It's 3:14am. Your phone is buzzing. The checkout service that handled 800 requests per second yesterday is now timing out at 200. The CPU graph in Grafana looks fine: 40%, flat. Memory is "normal". Nothing looks broken. And yet p99 latency went from 60ms to 4 seconds.
This is the moment you find out whether you actually know how to profile Node.js in production, or whether you've been pasting console.time everywhere and calling it observability.

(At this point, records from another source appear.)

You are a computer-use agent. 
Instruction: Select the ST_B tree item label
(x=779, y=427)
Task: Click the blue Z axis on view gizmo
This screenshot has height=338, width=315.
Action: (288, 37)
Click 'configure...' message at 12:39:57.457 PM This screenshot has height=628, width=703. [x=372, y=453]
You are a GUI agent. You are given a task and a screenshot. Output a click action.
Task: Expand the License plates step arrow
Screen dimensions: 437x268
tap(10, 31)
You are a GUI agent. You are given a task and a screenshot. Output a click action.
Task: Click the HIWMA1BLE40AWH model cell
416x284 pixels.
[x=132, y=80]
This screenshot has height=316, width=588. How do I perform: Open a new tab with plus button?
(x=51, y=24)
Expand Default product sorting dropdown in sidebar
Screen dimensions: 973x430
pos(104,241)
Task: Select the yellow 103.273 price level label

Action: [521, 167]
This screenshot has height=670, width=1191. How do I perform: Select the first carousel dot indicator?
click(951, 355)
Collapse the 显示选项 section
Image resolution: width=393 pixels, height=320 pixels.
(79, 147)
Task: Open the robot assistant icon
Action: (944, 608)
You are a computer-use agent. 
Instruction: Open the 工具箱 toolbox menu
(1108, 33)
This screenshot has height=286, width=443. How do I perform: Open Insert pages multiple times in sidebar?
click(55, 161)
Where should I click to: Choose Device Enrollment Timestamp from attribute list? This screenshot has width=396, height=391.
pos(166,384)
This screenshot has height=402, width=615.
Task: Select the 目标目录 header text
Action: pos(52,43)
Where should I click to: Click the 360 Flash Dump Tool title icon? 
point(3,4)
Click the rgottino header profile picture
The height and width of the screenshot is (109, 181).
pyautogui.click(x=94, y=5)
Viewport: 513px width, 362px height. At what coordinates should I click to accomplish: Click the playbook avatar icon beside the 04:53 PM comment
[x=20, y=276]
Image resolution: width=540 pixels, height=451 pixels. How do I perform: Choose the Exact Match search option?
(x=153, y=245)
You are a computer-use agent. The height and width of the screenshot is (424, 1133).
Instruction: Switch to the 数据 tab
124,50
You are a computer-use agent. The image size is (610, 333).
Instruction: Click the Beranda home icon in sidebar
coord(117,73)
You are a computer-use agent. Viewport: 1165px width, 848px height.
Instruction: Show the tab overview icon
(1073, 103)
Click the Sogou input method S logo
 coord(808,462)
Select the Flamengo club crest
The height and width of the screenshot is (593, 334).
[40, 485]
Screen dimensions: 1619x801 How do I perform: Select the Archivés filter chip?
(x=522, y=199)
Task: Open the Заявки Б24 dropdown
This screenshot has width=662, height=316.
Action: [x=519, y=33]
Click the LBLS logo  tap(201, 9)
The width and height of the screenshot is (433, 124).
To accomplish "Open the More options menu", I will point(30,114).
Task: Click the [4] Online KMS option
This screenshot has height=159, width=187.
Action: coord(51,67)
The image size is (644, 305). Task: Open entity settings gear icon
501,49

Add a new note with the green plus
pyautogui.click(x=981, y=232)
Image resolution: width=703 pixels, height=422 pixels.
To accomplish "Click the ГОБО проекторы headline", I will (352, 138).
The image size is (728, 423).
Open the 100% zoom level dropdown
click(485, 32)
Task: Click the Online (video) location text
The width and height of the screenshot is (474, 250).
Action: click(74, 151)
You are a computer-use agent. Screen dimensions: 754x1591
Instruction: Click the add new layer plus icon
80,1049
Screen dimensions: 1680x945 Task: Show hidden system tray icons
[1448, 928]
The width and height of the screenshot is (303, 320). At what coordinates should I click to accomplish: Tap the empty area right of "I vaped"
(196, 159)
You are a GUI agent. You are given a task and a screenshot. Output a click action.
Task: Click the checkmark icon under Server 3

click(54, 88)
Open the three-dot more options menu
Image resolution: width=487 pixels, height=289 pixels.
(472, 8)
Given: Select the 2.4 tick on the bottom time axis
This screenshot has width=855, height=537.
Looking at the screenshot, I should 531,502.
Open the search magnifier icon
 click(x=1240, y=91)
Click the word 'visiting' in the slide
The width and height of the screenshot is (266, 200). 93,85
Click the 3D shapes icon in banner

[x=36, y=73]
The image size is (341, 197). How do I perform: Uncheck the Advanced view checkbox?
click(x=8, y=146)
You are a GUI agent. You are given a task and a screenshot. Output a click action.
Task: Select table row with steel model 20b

Let's go through it properly. Not the hello-world version where you profile a Fibonacci function on your laptop, but the version that works on a live service: how to capture a CPU profile, how to read a flamegraph without fooling yourself, how to take a heap snapshot and find the leak instead of the noise, and how to measure event loop lag, which is the single most important Node-specific metric you're probably not graphing.
What "profiling" actually means in Node
When people say "profile this Node service", they usually mean one of four very different things, and the first job is to figure out which one you actually need.
- CPU profiling: which JavaScript functions burned the most CPU in a sample window? This is sampling-based: V8 stops the world a few hundred times per second and records the JS stack. Cheap, low-overhead, and the right answer when "the box is hot".
- Heap profiling and heap snapshots: which objects are alive, who is keeping them alive, and how does that set grow over time? The right answer when "memory keeps climbing" or "we OOM every 6 hours".
- Flamegraphs: a visualisation of stack samples (CPU or otherwise), not a separate kind of profile. You'll hear "flamegraph" and "CPU profile" used interchangeably. They're not the same thing: one is the data, one is how you look at it.
- Latency / event loop analysis: is the loop itself blocked, and if so, by what? Node is single-threaded for JS execution. If the loop spends 80ms in one tick, every request sitting in the queue eats that 80ms whether your handler is fast or not. This is where most "the CPU graph looks fine but everything is slow" bugs live.
The bug above, flat CPU and exploding p99, is almost always one of: a synchronous handler doing too much work per tick, GC pauses long enough to be visible, or the libuv thread pool saturated (default size: 4 threads, controlled by UV_THREADPOOL_SIZE). None of those show up as "100% CPU". All of them show up as event loop lag.
CPU profiling: the cheapest tool in the box
Node ships with two ways to capture a CPU profile that you should know cold.
The --cpu-prof flag
The simplest one. Start your process with the flag, do the work you want to profile, and stop the process:
node --cpu-prof --cpu-prof-dir=./profiles server.js
When the process exits, Node writes a CPU.<timestamp>.<pid>.<tid>.<seq>.cpuprofile file into ./profiles. You can also control sampling resolution with --cpu-prof-interval=<microseconds> (default 1000, i.e. 1ms, about 1000 samples per second per worker).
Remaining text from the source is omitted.